Had we not seen the results of this treatment ourselves, we would simply not believe it. Within hours a litter that was sluggish, a bit limp and unwilling to feed had been transformed into a mass of lively, pink, warm, wriggling pups who were feeding voraciously from the bottle. When John called out that evening to see how things were going the improvement was so radical, and the pups so clearly normal that again we decided to hold off with the antibiotics until the next morning. By then it was obvious that antibiotics would not be required. The pups had all gained weight, were obviously well and the little sloughy pits where their dew claws had been removed had completely healed overnight

From then on the pups never looked back. Their weight gain continued, and this time it was at the same rate as the healthy litter reared by Teelin. The weights also quickly evened out with the smaller pups catching up with the bigger ones. They were weaned at 2½ weeks and took to solids avidly. Because they effectively had no dam, Teelin and my maternal little sheltie Marble were given access to them from the time their eyes were opened and they ‘adopted’ the pups happily. When they went to their new homes I told the new owners to tell their vets and insurers about the transfusions, and all of the various insurers were happy to accept the pups without exceptions on their policies.

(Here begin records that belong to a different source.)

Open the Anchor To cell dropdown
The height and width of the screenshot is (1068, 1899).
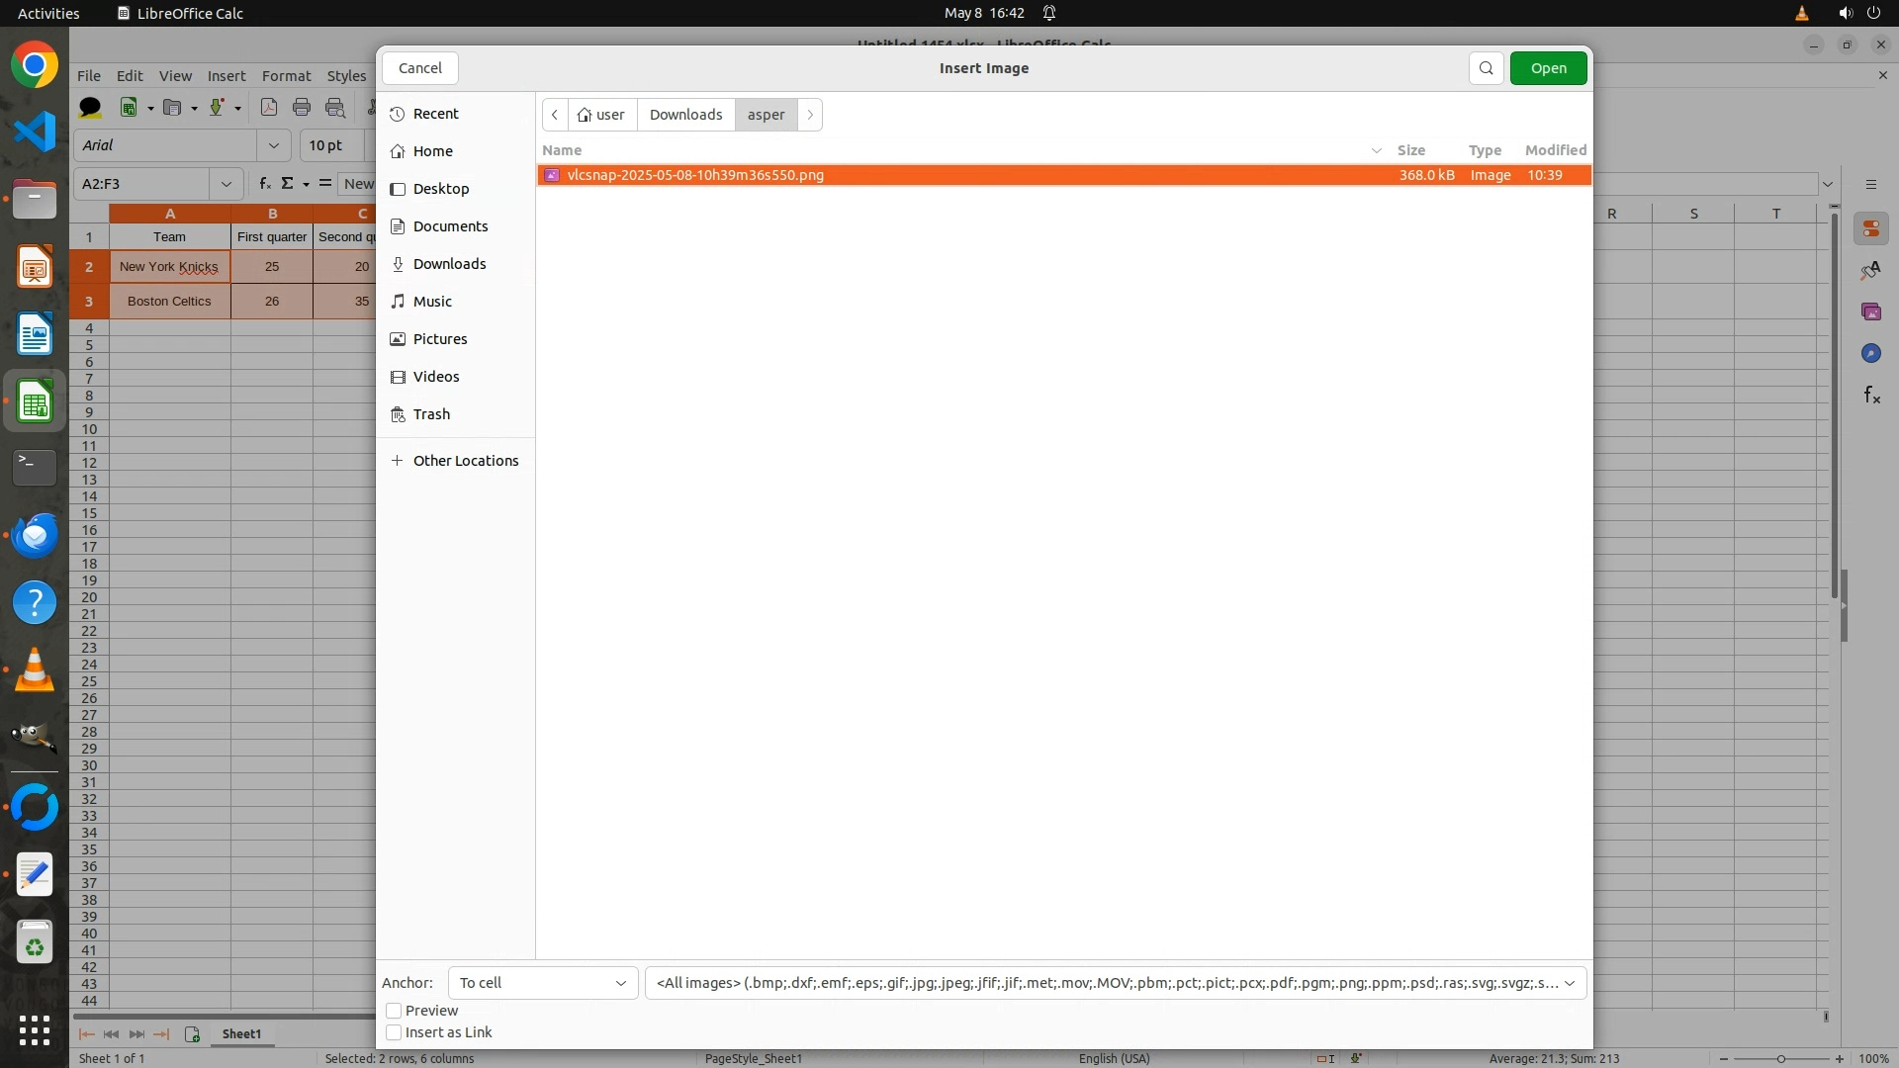click(542, 983)
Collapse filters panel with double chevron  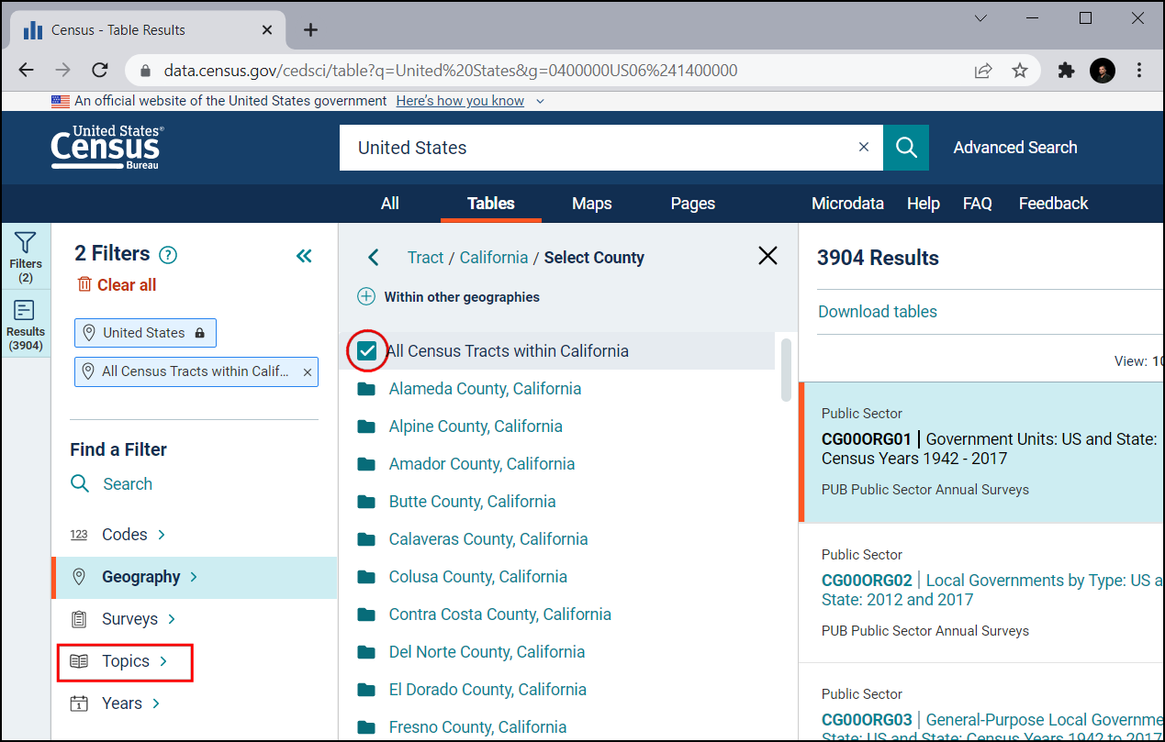[x=304, y=256]
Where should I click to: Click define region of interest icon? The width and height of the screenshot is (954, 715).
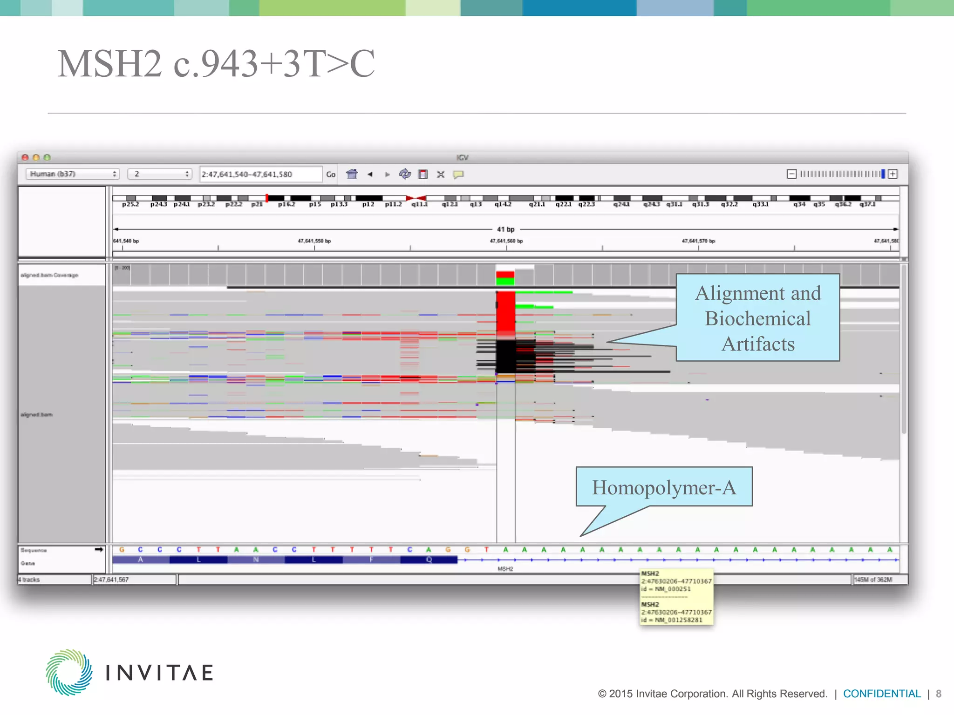(423, 174)
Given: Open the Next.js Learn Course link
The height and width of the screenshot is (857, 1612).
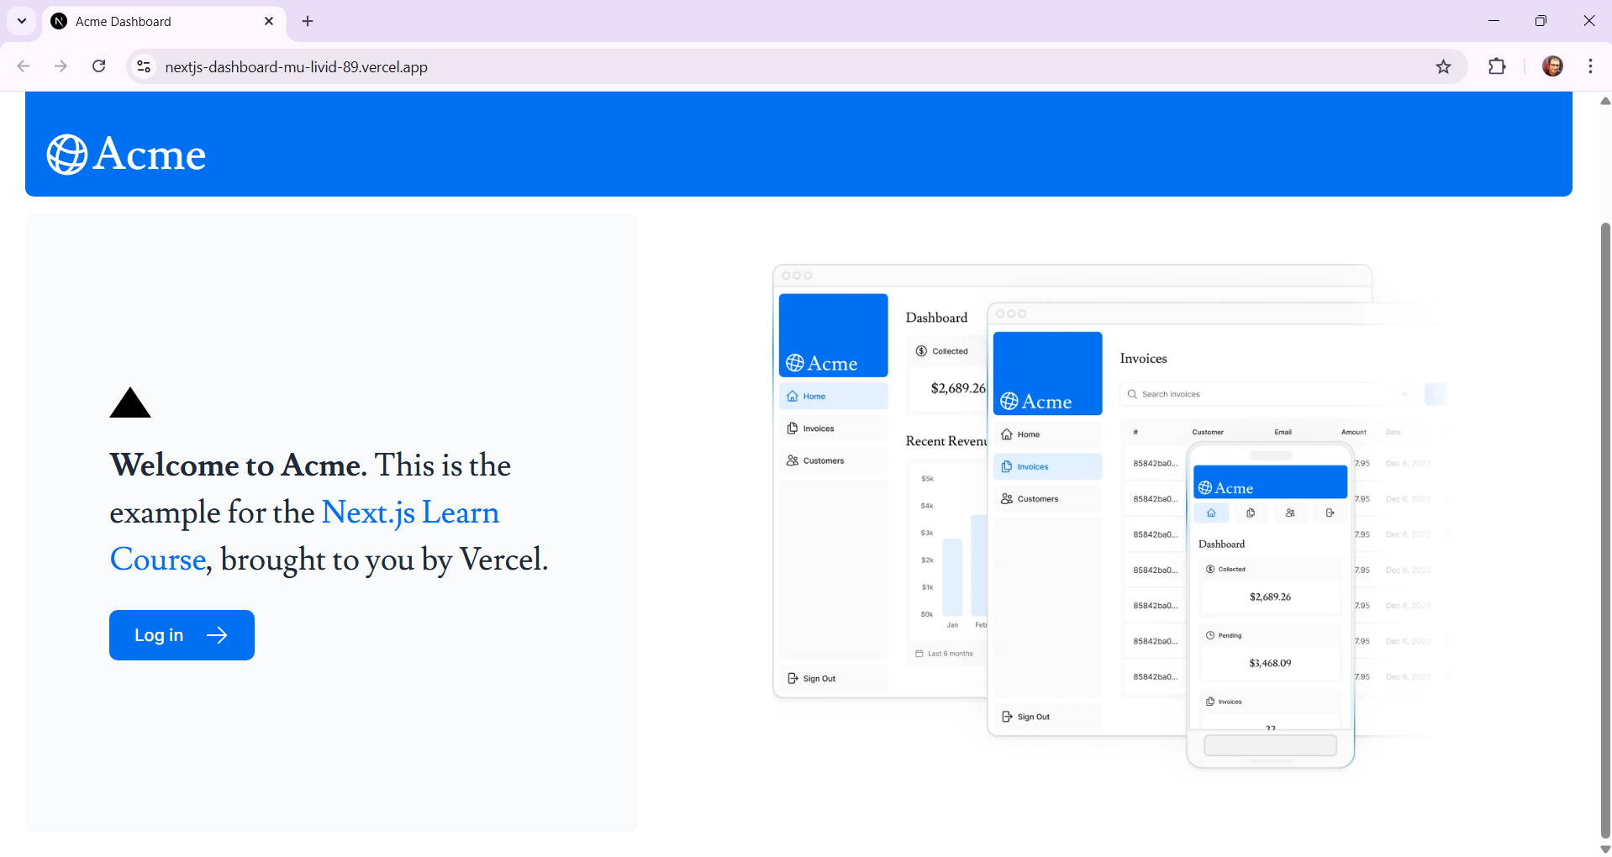Looking at the screenshot, I should 411,512.
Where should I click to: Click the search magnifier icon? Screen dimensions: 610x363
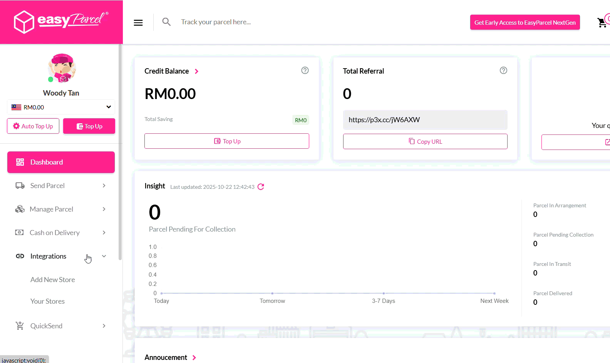coord(166,22)
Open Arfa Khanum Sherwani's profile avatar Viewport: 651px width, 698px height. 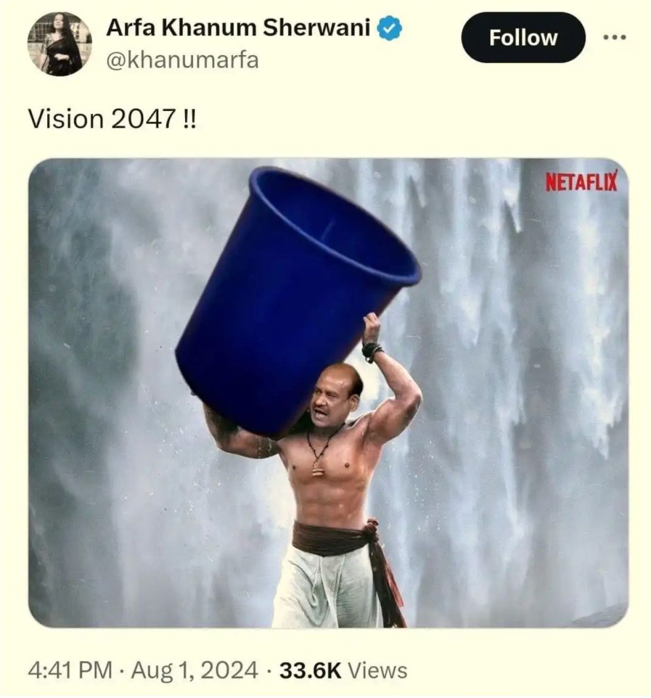[x=59, y=44]
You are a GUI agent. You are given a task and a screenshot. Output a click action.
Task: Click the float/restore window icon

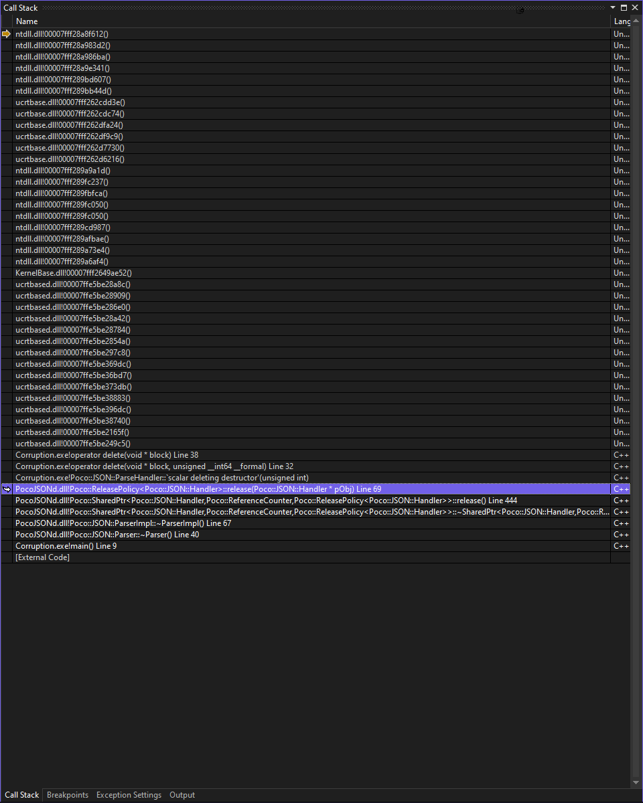coord(624,7)
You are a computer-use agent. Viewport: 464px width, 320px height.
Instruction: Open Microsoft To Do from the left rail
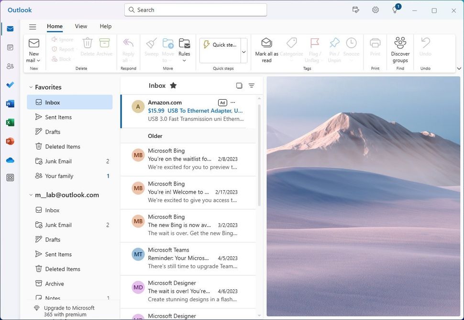coord(10,85)
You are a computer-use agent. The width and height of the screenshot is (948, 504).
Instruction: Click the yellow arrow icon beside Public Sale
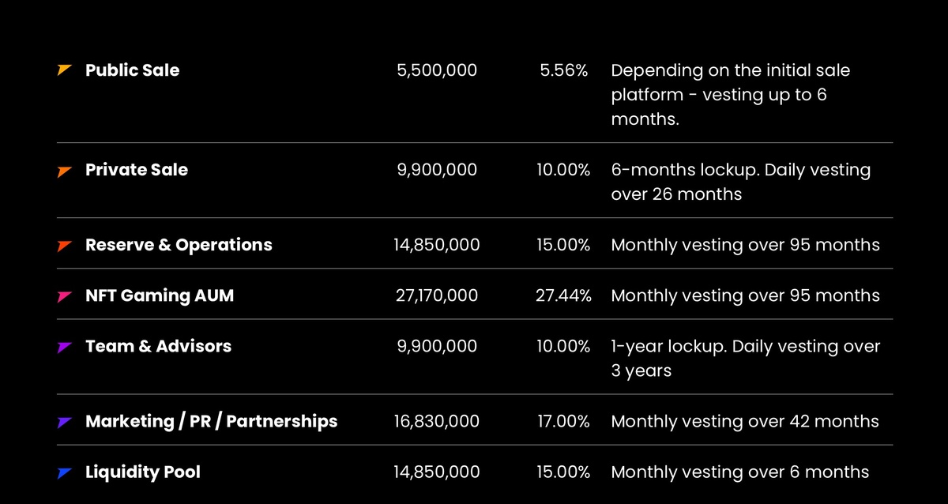pos(65,70)
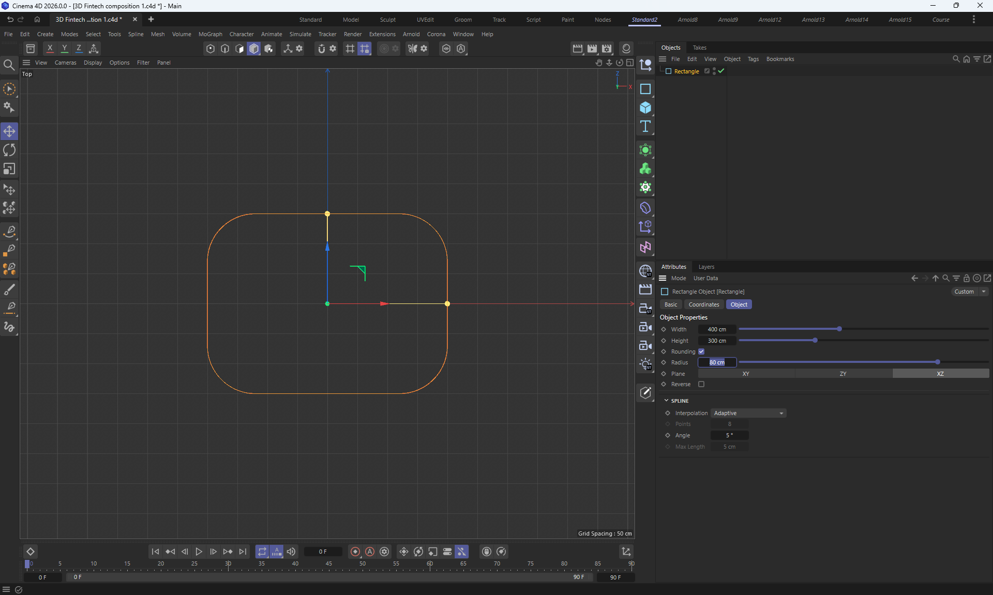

All of the puppies have developed well physically and mentally and all are big deerhounds. One pup, Big Bird, developed intermittent lameness when she was 9 months old but despite extensive investigations by a specialist orthopaedic vet this cured itself with no definitive diagnosis except ‘a strain’ being made. She is a big girl now and was the biggest pup. Another has chronically itchy feet and allergy testing has shown her to be (in the words of her owner) to be ‘allergic to life’ This pup’s vets wonder if the allergies may be related to early compromise of her immune system. Apart from this all of the pups have been entirely healthy. The quietest pup, Punk, always goes to sleep sucking the corner of a favourite blanket, and I can’t help wondering if this comfort behaviour has something to do with her being hand reared.

This method of treating FPS has now been used in seven litters that I know of, all with the same remarkable, fast results. Unfortunately it has not to the best of my knowledge been written up for the veterinary journals and until it is it will not be routinely used although it is normal practice for fading foals. There is little to lose with fading pups and, apart from a small theoretical risk of acute anaphylaxis, the only possible future consequence I can think of is if a transfused pup later needed a blood transfusion. Should anyone want more information they are most welcome to contact me, and I will happily put their vets in contact with mine.

With thanks to Anne-Marie Brannon of RedRoar Dogue De Bordeaux and Castlestaff Staffordshire Bull Terriers who was at the end of the ‘phone, her Swanbridge vets and John Reed MRCVS who spent an entire afternoon on something he had never heard of before.